Preparing for the Wrong War
Beyond the Curve: Dr. Peter Lurie's COVID-19 Blog
The administration’s response to the COVID-19 pandemic has been so consistently desultory that one is tempted to look for a single overarching explanation. The unwavering ineptness on such profuse display with respect to respirators, masks, clear communication, virus testing, antibody testing, quackery hyping and much more could keep conspiracy theorists occupied for years. In practice, though, things usually don’t operate that way. The alternative explanation to a conspiracy is always incompetence. Me, I’m betting on the latter.
Yet, there is one theme that does unite many of these failures: tragically, the United States prepared for the wrong war.
Let’s rewind to a formative, especially ugly moment in U.S. history: the terrorist attacks of September 11, 2001. Already on edge, the country was rocked weeks later by the mailing of anthrax-laden letters to news media offices and the U.S. Congress; five people ultimately died. Congress did not hesitate. An increase of $1.5 billion in the biowarfare budget for the National Institute of Allergy and Infectious Diseases (then, as now, headed by Anthony Fauci) was followed by the Project Bioshield Act, which allocated $5.6 billion over 10 years to purchase drugs and vaccines to combat bioterrorism.
From the get-go, there were critics. The former President of the American Public Health Association, Victor Sidel (a mentor of mine when I was a medical student at the Albert Einstein College of Medicine in the Bronx) was particularly forceful. Writing in May 2004, he pointed out that, in contrast to the five anthrax deaths, “since 9/11 more than 1 million Americans have died because of tobacco, more than 250 000 from alcohol abuse, more than 75 000 by gun-related violence, and more than 30 000 due to AIDS.”
But there has been only one other documented instance of bioterror on U.S. soil, to my knowledge, and that predated 9/11. In 1984, an official with the Bhagwan Shri Rajneesh poisoned at least ten salad bars in rural Oregon in an attempt to disable the local population in advance of an election the Bhagwan’s followers were hoping to win. All told, 751 people were infected and 45 hospitalized, but there were no fatalities. (If this strikes you as as impossible, or if you’ve completed your fix of Tiger King, tune in to the new Netflix doc Wild Wild Country, which documents these events and more.)

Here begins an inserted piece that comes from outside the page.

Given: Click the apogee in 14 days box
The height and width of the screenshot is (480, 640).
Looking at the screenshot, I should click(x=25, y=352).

Some in the public health community saw an opportunity. Acknowledging that the bioterror threat paled in comparison with actual, existing preventable morbidity and mortality, including from other infectious diseases, they embraced what was euphemistically named “dual use” – the notion that building an infrastructure to combat bioterror would benefit public health more broadly. Sidel wasn’t buying it: “The siren song of dual use,” he said, “has shown itself to be an empty promise, as preparedness priorities have weakened rather than strengthened public health.” Public health specialists had abandoned their chosen fields for better-funded bioterrorism work, and “public health institutions and procedures are being reorganized along a military or police model that subverts the relationships between public health providers and the communities they serve,” said Sidel, referring to immigrant groups specifically.

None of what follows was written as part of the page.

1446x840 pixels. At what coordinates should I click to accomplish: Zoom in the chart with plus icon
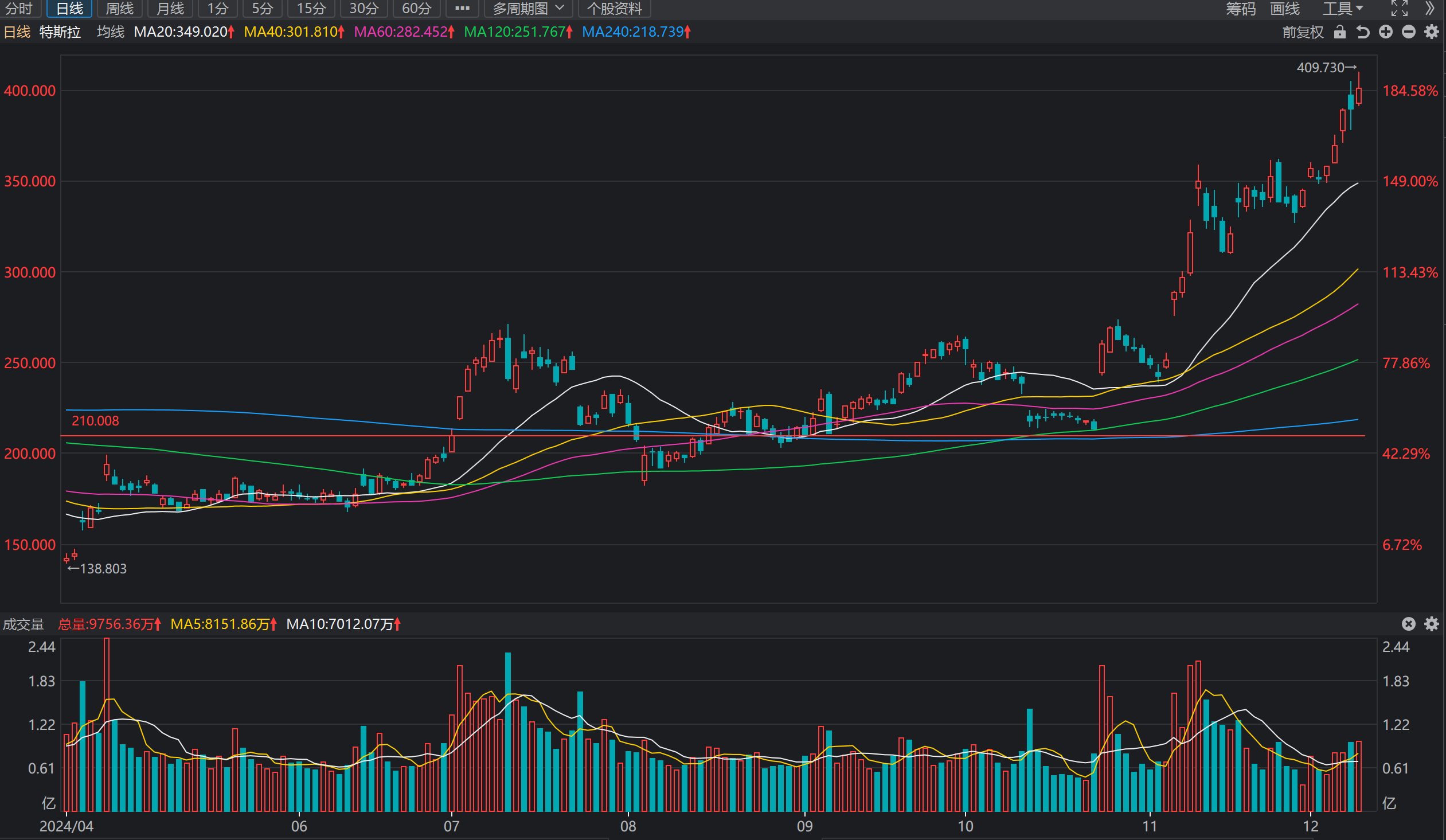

What does all this have to do with our current predicament? According to the Washington Post, once Dr. Robert Kadlec was confirmed as Assistant Secretary for Preparedness and Response (ASPR), the lead public health preparedness office in the U.S. government, there was “more focus on biologic attacks, intentional attacks, terrorist attacks, and definitely away from natural disease outbreaks,” said a former official. Kadlec wrested control of the Strategic National Stockpile, which was supposed to maintain a backup supply of key drugs, vaccines, ventilators, and personal protective equipment, from the Centers for Disease Control and Prevention. He then proceeded to dish out a lucrative, multi-year contract for the smallpox vaccine to a former consulting client, a move directly out of the Trump Administration playbook of enriching themselves and their unqualified friends at taxpayer expense.
And then he began a campaign that would leave the U.S. woefully unprepared for COVID-19. He killed an Obama initiative to build a machine to make N-95 masks and weakened a group that concentrated on producing protective equipment. And the numbers tell the tale: according to the Post, ASPR’s planned spending on the bioterror threats anthrax and smallpox increased by 78% and 96% from 2018 to 2019, while its spending on pandemic flu and emerging infections cratered by 33% and 19%.
In Congressional testimony in March, even Kadlec was forced into something of a non-Trumpian retreat: “We did not consider a situation like this today,” he said, “We thought about vaccines. We thought about therapeutics. We never thought about respirators being our first and only line of defense for health-care workers.” Ain’t that the truth?
For me, the most poignant words of this pandemic are still those uttered by Dominique Moïsi, a political scientist and senior adviser at the Paris-based Institut Montaigne. “America prepared for the wrong kind of war,” he told the New York Times, “It prepared for a new 9/11, but instead a virus came.”